Dataset entries

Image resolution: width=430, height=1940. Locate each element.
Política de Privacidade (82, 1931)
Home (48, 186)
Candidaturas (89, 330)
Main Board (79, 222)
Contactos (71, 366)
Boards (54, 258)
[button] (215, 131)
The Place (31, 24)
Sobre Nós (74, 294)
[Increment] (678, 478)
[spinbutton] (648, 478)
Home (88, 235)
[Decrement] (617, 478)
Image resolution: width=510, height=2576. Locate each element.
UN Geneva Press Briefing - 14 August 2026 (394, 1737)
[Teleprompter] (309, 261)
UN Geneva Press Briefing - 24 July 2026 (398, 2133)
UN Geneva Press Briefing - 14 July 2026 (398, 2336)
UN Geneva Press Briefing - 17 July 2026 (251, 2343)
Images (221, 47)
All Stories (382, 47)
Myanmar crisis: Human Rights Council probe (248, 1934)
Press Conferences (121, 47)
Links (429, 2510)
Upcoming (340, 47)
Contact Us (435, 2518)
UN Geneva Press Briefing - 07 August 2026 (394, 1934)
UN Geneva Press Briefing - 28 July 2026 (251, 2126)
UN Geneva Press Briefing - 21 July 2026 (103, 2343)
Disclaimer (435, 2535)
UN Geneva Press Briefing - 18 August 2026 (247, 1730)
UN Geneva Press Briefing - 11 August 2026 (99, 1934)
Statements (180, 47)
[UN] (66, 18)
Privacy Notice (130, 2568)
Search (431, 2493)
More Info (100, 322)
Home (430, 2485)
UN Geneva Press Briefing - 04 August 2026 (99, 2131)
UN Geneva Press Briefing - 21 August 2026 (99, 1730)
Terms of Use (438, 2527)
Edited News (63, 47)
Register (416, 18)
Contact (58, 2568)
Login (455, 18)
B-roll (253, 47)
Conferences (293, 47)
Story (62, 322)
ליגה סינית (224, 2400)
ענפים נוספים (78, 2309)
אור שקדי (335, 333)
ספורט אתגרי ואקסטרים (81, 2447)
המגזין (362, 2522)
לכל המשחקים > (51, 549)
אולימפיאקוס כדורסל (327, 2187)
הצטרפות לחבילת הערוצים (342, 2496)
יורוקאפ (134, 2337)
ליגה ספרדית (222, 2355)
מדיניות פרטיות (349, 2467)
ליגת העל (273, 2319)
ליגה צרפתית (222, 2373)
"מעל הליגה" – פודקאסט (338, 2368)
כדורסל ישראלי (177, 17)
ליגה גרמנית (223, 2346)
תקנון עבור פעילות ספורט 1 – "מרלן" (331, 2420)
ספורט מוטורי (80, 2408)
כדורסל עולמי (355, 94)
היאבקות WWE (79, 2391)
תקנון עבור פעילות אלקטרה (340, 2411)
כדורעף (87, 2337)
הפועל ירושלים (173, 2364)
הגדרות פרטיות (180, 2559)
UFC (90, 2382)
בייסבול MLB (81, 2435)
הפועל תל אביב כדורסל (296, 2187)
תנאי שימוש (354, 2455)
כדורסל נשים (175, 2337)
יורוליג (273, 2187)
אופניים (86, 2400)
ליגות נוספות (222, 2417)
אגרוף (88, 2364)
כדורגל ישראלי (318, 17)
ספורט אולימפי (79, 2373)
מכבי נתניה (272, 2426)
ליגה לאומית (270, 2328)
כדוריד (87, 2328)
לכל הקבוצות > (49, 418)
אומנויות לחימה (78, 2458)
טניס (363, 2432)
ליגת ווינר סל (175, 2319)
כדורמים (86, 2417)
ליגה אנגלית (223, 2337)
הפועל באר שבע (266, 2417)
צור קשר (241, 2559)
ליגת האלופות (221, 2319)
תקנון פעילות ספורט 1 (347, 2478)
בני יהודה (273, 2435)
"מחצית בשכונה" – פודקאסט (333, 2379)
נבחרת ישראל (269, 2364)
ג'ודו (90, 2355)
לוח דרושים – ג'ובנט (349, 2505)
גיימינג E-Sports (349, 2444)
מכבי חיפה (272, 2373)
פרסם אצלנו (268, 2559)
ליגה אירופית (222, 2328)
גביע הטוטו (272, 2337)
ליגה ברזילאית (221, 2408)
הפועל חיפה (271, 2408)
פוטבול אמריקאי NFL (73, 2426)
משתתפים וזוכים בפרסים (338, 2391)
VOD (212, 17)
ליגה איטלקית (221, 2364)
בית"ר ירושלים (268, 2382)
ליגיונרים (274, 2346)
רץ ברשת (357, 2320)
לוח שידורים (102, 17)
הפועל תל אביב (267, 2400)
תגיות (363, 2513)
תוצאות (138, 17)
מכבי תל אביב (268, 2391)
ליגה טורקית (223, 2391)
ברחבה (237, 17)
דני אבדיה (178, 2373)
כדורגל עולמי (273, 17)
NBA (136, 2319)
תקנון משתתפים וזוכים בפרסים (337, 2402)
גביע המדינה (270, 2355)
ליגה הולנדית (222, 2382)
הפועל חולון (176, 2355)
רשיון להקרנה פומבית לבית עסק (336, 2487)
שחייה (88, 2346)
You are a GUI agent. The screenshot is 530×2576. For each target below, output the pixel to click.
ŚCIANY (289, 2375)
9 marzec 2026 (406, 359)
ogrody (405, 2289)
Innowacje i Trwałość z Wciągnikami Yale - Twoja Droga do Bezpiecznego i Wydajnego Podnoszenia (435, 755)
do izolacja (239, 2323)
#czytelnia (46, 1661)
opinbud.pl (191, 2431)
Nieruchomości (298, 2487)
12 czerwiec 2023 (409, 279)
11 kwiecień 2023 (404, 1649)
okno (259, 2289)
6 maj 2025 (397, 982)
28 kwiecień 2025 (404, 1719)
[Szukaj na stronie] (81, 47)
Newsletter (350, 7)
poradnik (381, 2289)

Work order. A full, exact copy of the entries is the required answer.

Worked solution.
Image resolution: width=430, height=1940. Locate each element.
Política de Privacidade (82, 1931)
Home (48, 186)
Candidaturas (89, 330)
Main Board (79, 222)
Contactos (71, 366)
Boards (54, 258)
[button] (215, 131)
The Place (31, 24)
Sobre Nós (74, 294)
[Increment] (678, 478)
[spinbutton] (648, 478)
Home (88, 235)
[Decrement] (617, 478)
Image resolution: width=510, height=2576. Locate each element.
UN Geneva Press Briefing - 14 August 2026 (394, 1737)
[Teleprompter] (309, 261)
UN Geneva Press Briefing - 24 July 2026 (398, 2133)
UN Geneva Press Briefing - 14 July 2026 (398, 2336)
UN Geneva Press Briefing - 17 July 2026 (251, 2343)
Images (221, 47)
All Stories (382, 47)
Myanmar crisis: Human Rights Council probe (248, 1934)
Press Conferences (121, 47)
Links (429, 2510)
Upcoming (340, 47)
Contact Us (435, 2518)
UN Geneva Press Briefing - 07 August 2026 (394, 1934)
UN Geneva Press Briefing - 28 July 2026 (251, 2126)
UN Geneva Press Briefing - 21 July 2026 (103, 2343)
Disclaimer (435, 2535)
UN Geneva Press Briefing - 18 August 2026 (247, 1730)
UN Geneva Press Briefing - 11 August 2026 (99, 1934)
Statements (180, 47)
[UN] (66, 18)
Privacy Notice (130, 2568)
Search (431, 2493)
More Info (100, 322)
Home (430, 2485)
UN Geneva Press Briefing - 04 August 2026 (99, 2131)
UN Geneva Press Briefing - 21 August 2026 (99, 1730)
Terms of Use (438, 2527)
Edited News (63, 47)
Register (416, 18)
Contact (58, 2568)
Login (455, 18)
B-roll (253, 47)
Conferences (293, 47)
Story (62, 322)
ליגה סינית (224, 2400)
ענפים נוספים (78, 2309)
אור שקדי (335, 333)
ספורט אתגרי ואקסטרים (81, 2447)
המגזין (362, 2522)
לכל המשחקים > (51, 549)
אולימפיאקוס כדורסל (327, 2187)
הצטרפות לחבילת הערוצים (342, 2496)
יורוקאפ (134, 2337)
ליגה ספרדית (222, 2355)
מדיניות פרטיות (349, 2467)
ליגת העל (273, 2319)
ליגה צרפתית (222, 2373)
"מעל הליגה" – פודקאסט (338, 2368)
כדורסל ישראלי (177, 17)
ליגה גרמנית (223, 2346)
תקנון עבור פעילות ספורט 1 – "מרלן" (331, 2420)
ספורט מוטורי (80, 2408)
כדורסל עולמי (355, 94)
היאבקות WWE (79, 2391)
תקנון עבור פעילות אלקטרה (340, 2411)
כדורעף (87, 2337)
הפועל ירושלים (173, 2364)
הגדרות פרטיות (180, 2559)
UFC (90, 2382)
בייסבול MLB (81, 2435)
הפועל תל אביב כדורסל (296, 2187)
תנאי שימוש (354, 2455)
כדורסל נשים (175, 2337)
יורוליג (273, 2187)
אופניים (86, 2400)
ליגות נוספות (222, 2417)
אגרוף (88, 2364)
כדורגל ישראלי (318, 17)
ספורט אולימפי (79, 2373)
מכבי נתניה (272, 2426)
ליגה לאומית (270, 2328)
כדוריד (87, 2328)
לכל הקבוצות > (49, 418)
אומנויות לחימה (78, 2458)
טניס (363, 2432)
ליגת ווינר סל (175, 2319)
כדורמים (86, 2417)
ליגה אנגלית (223, 2337)
הפועל באר שבע (266, 2417)
צור קשר (241, 2559)
ליגת האלופות (221, 2319)
תקנון פעילות ספורט 1 (347, 2478)
בני יהודה (273, 2435)
"מחצית בשכונה" – פודקאסט (333, 2379)
נבחרת ישראל (269, 2364)
ג'ודו (90, 2355)
לוח דרושים – ג'ובנט (349, 2505)
גיימינג E-Sports (349, 2444)
מכבי חיפה (272, 2373)
פרסם אצלנו (268, 2559)
ליגה אירופית (222, 2328)
גביע הטוטו (272, 2337)
ליגה ברזילאית (221, 2408)
הפועל חיפה (271, 2408)
פוטבול אמריקאי NFL (73, 2426)
משתתפים וזוכים בפרסים (338, 2391)
VOD (212, 17)
ליגה איטלקית (221, 2364)
בית"ר ירושלים (268, 2382)
ליגיונרים (274, 2346)
רץ ברשת (357, 2320)
לוח שידורים (102, 17)
הפועל תל אביב (267, 2400)
תגיות (363, 2513)
תוצאות (138, 17)
מכבי תל אביב (268, 2391)
ליגה טורקית (223, 2391)
ברחבה (237, 17)
דני אבדיה (178, 2373)
כדורגל עולמי (273, 17)
NBA (136, 2319)
תקנון משתתפים וזוכים בפרסים (337, 2402)
גביע המדינה (270, 2355)
ליגה הולנדית (222, 2382)
הפועל חולון (176, 2355)
רשיון להקרנה פומבית לבית עסק (336, 2487)
שחייה (88, 2346)
You are a GUI agent. The screenshot is 530×2576. For each target below, output the pixel to click.
ŚCIANY (289, 2375)
9 marzec 2026 (406, 359)
ogrody (405, 2289)
Innowacje i Trwałość z Wciągnikami Yale - Twoja Droga do Bezpiecznego i Wydajnego Podnoszenia (435, 755)
do izolacja (239, 2323)
#czytelnia (46, 1661)
opinbud.pl (191, 2431)
Nieruchomości (298, 2487)
12 czerwiec 2023 (409, 279)
11 kwiecień 2023 (404, 1649)
okno (259, 2289)
6 maj 2025 (397, 982)
28 kwiecień 2025 (404, 1719)
[Szukaj na stronie] (81, 47)
Newsletter (350, 7)
poradnik (381, 2289)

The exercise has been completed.